**What to work on:** When a line in the records contains the string "agent", copy that line.

─── Data provided ───

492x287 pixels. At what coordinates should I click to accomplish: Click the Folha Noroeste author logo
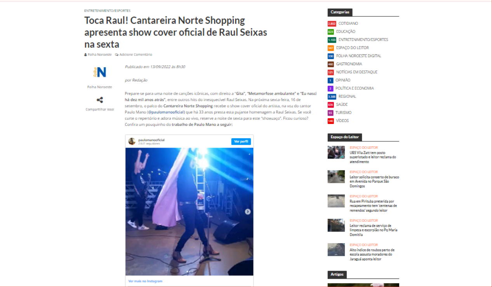(100, 72)
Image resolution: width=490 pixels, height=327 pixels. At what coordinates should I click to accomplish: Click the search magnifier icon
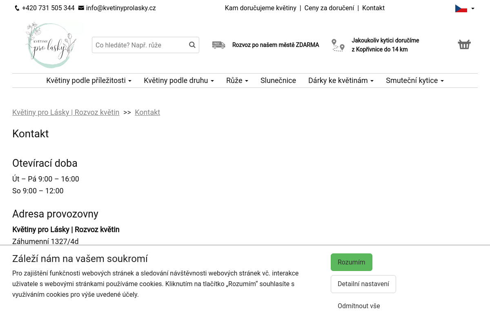(x=192, y=45)
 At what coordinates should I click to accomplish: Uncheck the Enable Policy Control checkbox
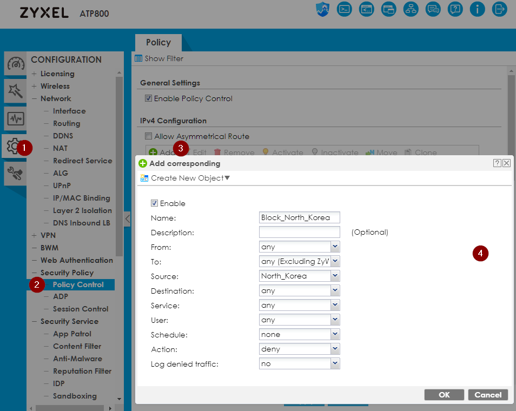(x=148, y=98)
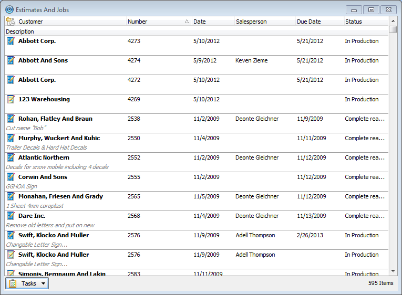The width and height of the screenshot is (402, 295).
Task: Toggle the sort arrow on Number column
Action: (187, 22)
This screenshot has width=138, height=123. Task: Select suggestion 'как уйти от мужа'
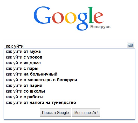[70, 52]
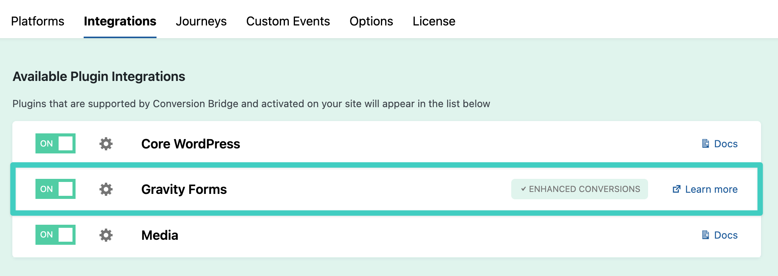Go to the Custom Events tab
The height and width of the screenshot is (276, 778).
coord(288,21)
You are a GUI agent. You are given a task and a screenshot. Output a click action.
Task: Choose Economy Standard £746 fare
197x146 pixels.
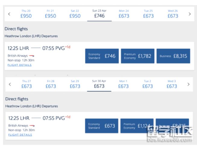[x=102, y=56]
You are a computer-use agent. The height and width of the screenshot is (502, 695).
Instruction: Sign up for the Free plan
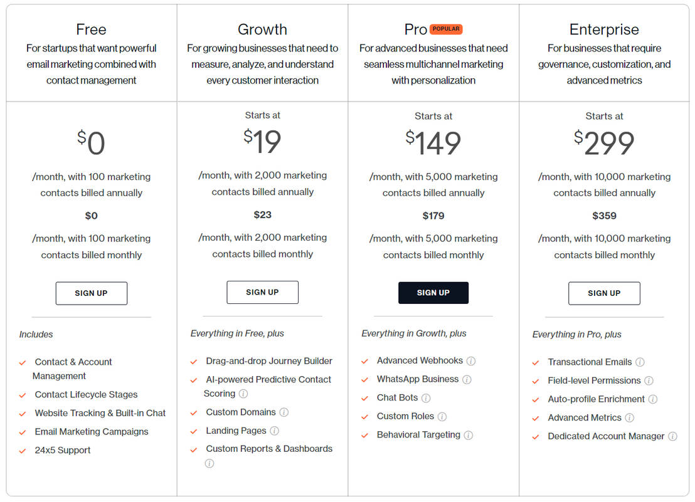91,293
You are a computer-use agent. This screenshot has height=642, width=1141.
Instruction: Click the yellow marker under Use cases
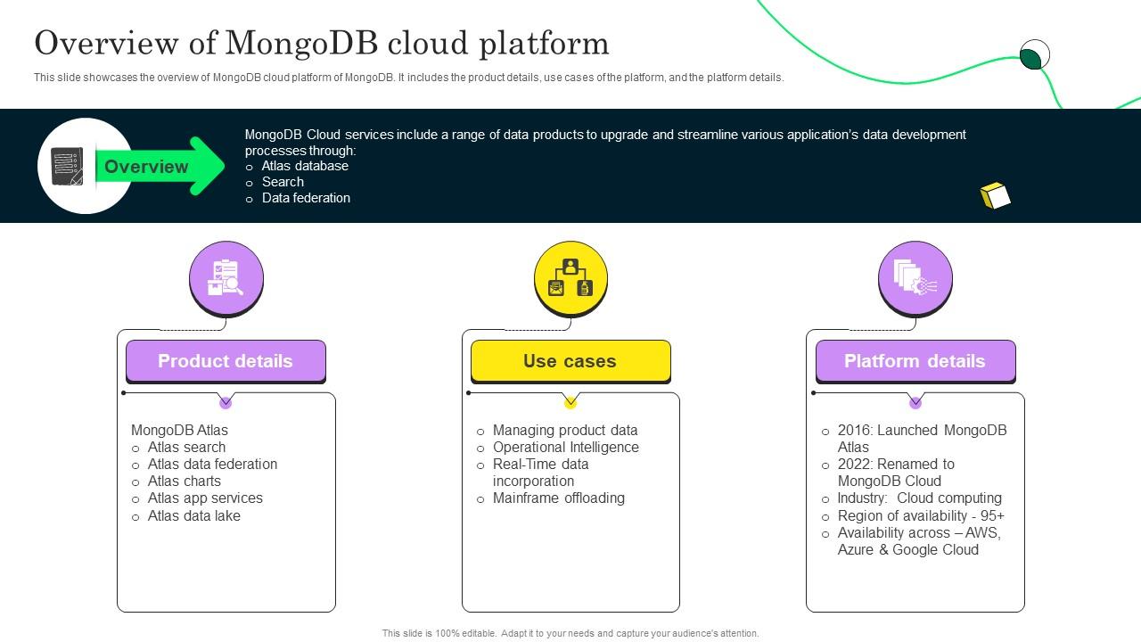(571, 403)
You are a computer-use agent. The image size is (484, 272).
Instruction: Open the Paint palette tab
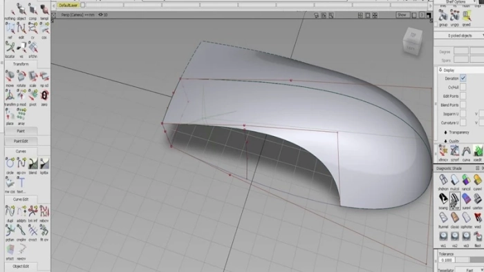[x=21, y=131]
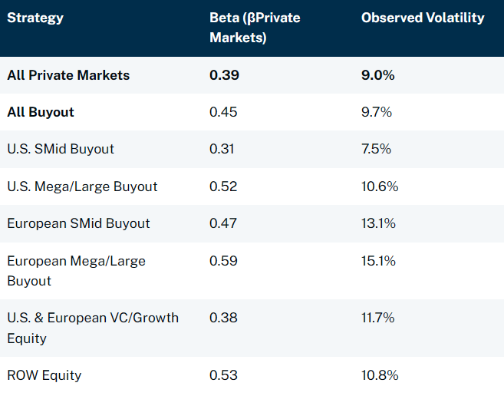Click the Observed Volatility column header
The height and width of the screenshot is (396, 504).
tap(423, 18)
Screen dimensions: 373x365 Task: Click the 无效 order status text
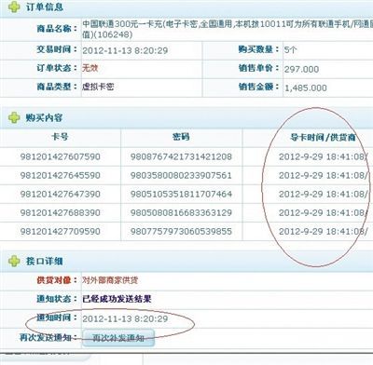[90, 68]
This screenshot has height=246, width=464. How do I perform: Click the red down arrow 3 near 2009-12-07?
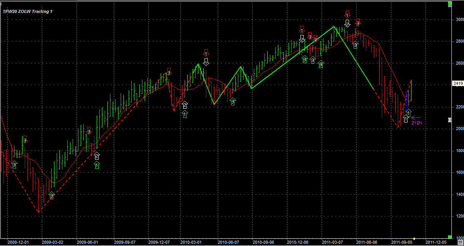(x=169, y=71)

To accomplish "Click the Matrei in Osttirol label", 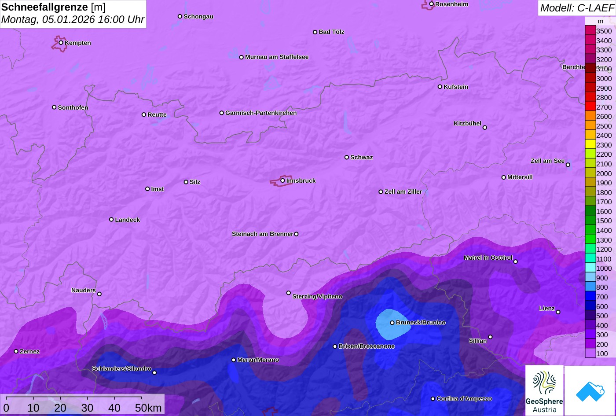I will (488, 258).
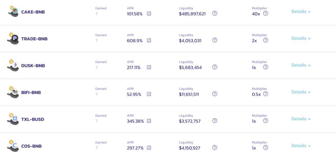Open Details dropdown for BIFI-BNB
The width and height of the screenshot is (336, 159).
pyautogui.click(x=301, y=92)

───

**Finished exercise:**
You are a GUI agent. You are given a task and a screenshot. Output a click action.
You are a computer-use agent. The height and width of the screenshot is (502, 695).
You are a computer-use agent. This screenshot has height=642, width=1141.
You are a computer-use agent. The image size is (484, 272).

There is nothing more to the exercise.